So Facebook is now a public company but with the shares only one day old the news is already bad: Facebook shares didn’t pull a Google or a Yahoo or a Microsoft or even a TheGlobe.com and soar out of sight on IPO day. They ended right where they started pretty much after the day traders took their easy profits. And while Wall Street sees this performance as a dud, Facebook itself sees it as a masterful piece of financial engineering.

If you are an investment banker — and let me re-emphasize that, if you are an investment banker — you want IPO shares to go up on their first day, rising in price by at least 10 percent though no more than 20 percent. This shows the IPO is hot, the company is booming, yet the offering wasn’t so underpriced that the founders feel cheated.  Such IPOs make investors feel happy and happy investors buy and sell more shares and participate in future IPOs.

If you are an IPO company founder and — even more explicitly — you are Facebook CEO Mark Zuckerberg, you want your share price on the first day to go exactly nowhere, which is what Facebook’s did. That means no money was left on the table and the company got the best possible deal.  Zuckerberg didn’t and doesn’t care about investors in this scenario, but then neither does he wish them ill.
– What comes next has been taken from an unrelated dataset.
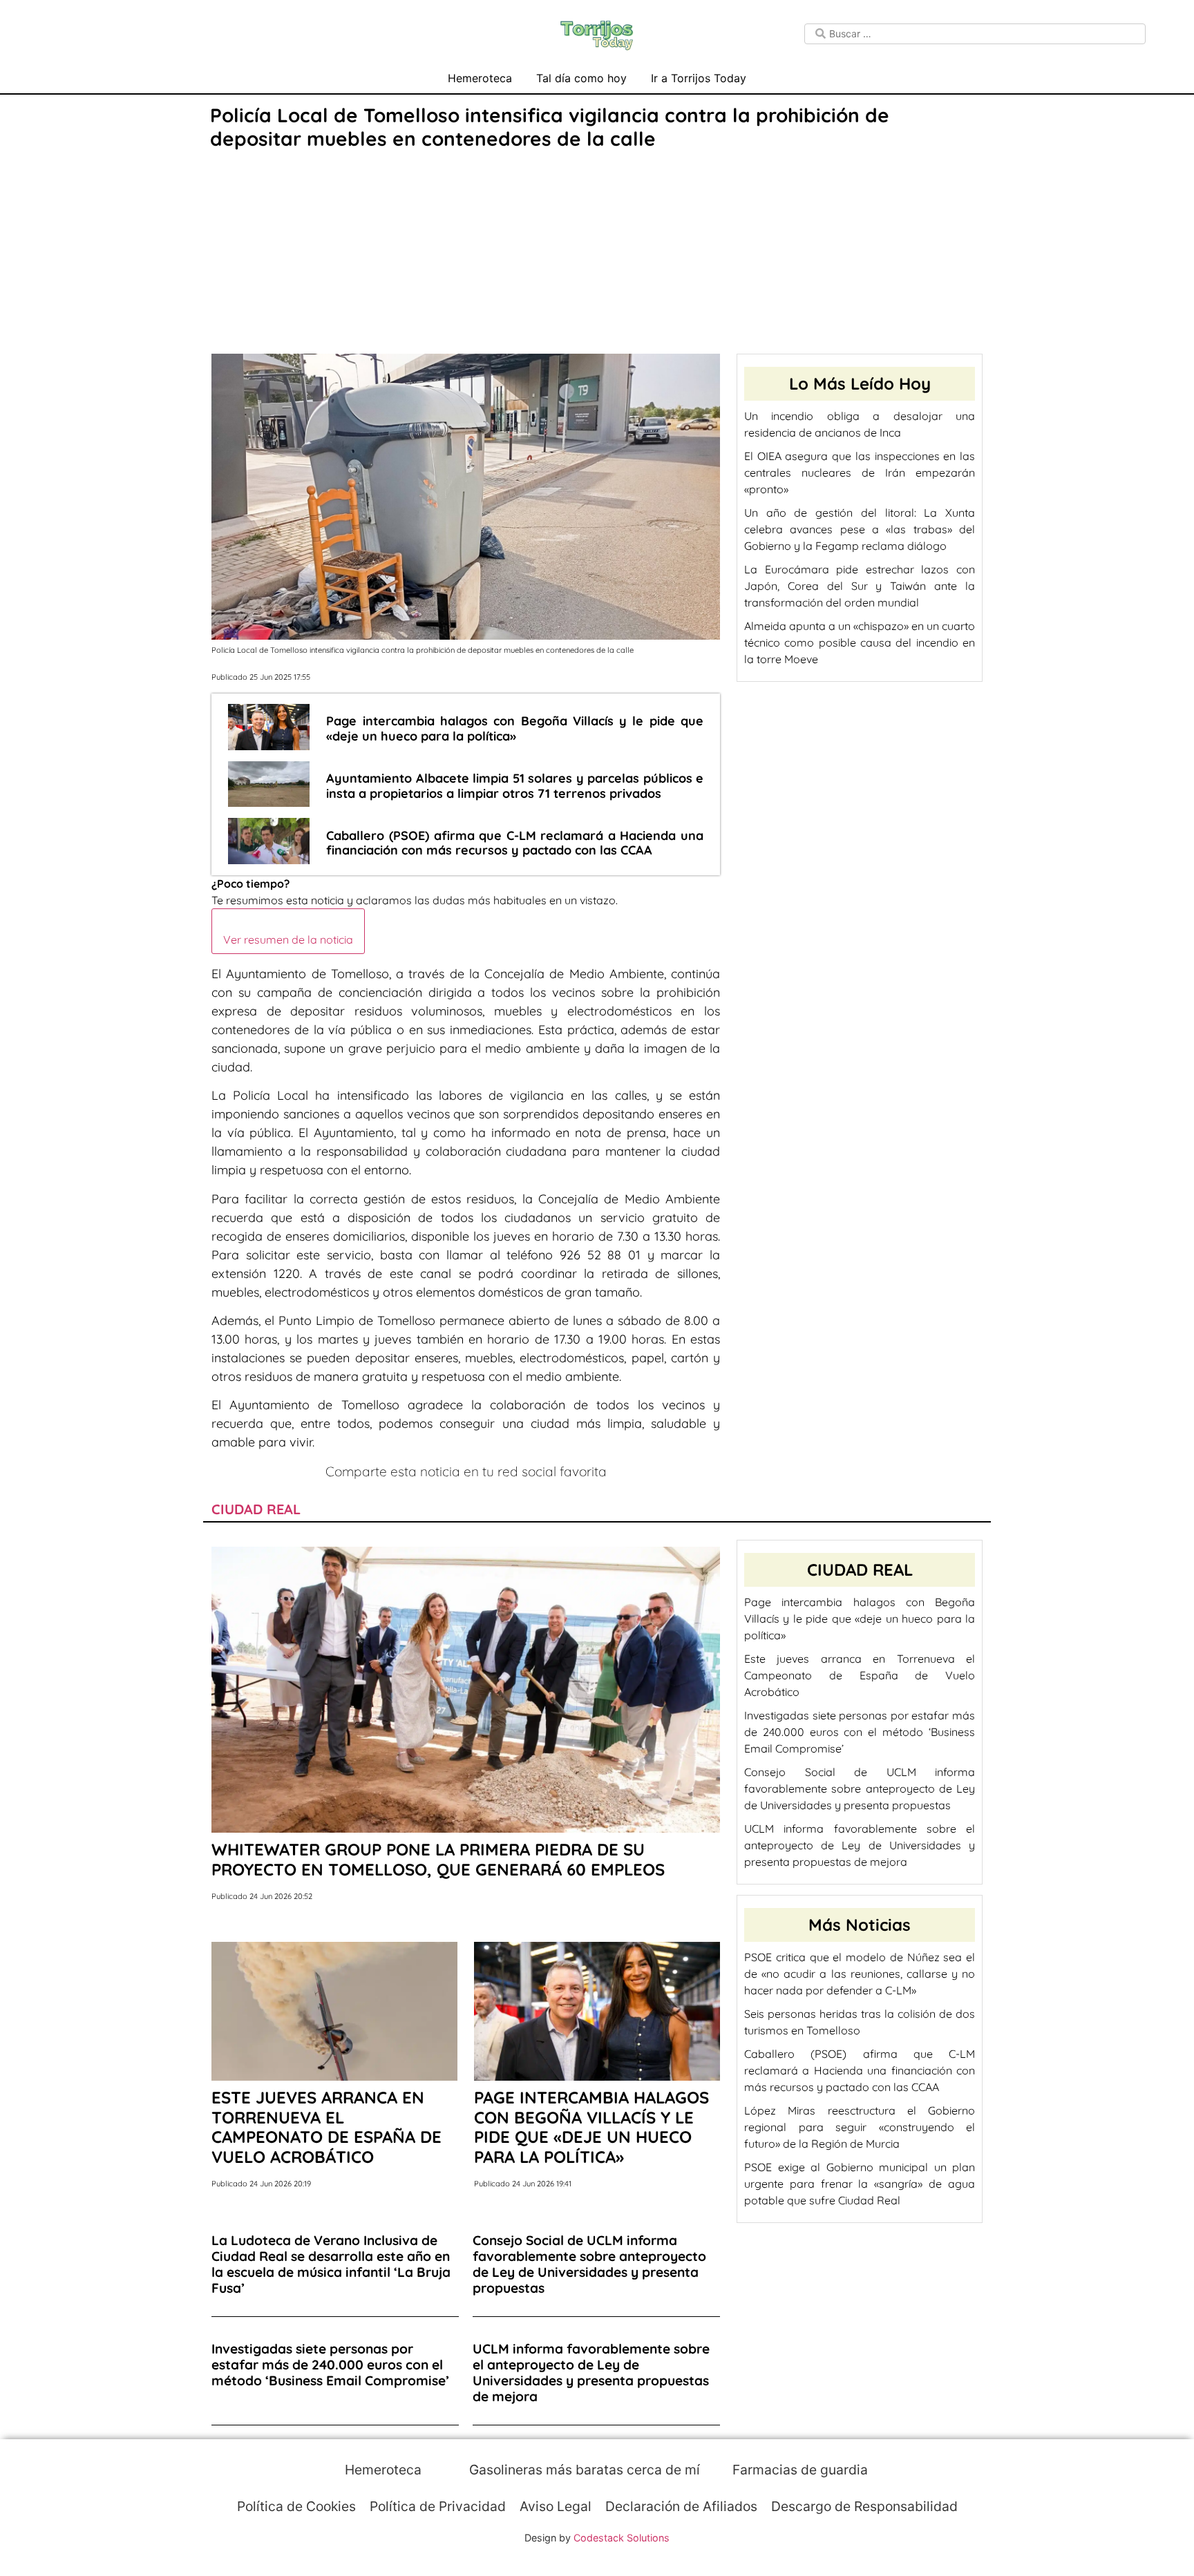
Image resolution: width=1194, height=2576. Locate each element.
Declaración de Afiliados (681, 2506)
He just doesn’t give a damn.

And there’s the difference because investment bankers do give a damn because they’d like to have another IPO next week or next month and have that go very well, too. Zuckerberg expects Facebook to never issue another share of stock. He’s done raising money thanks, and on his honeymoon.

I’m sure there was a struggle at the end over how to price the offering. The bankers would have preferred $34 or even $32, but Facebook went for $38 and they were correct to do so from their point of view because we now see it was the optimal solution.

Then why don’t we feel better? Because for all its $100+ billion valuation the whole thing feels pretty low rent, like a big sale at K-Mart. Where’s the excitement? There isn’t any.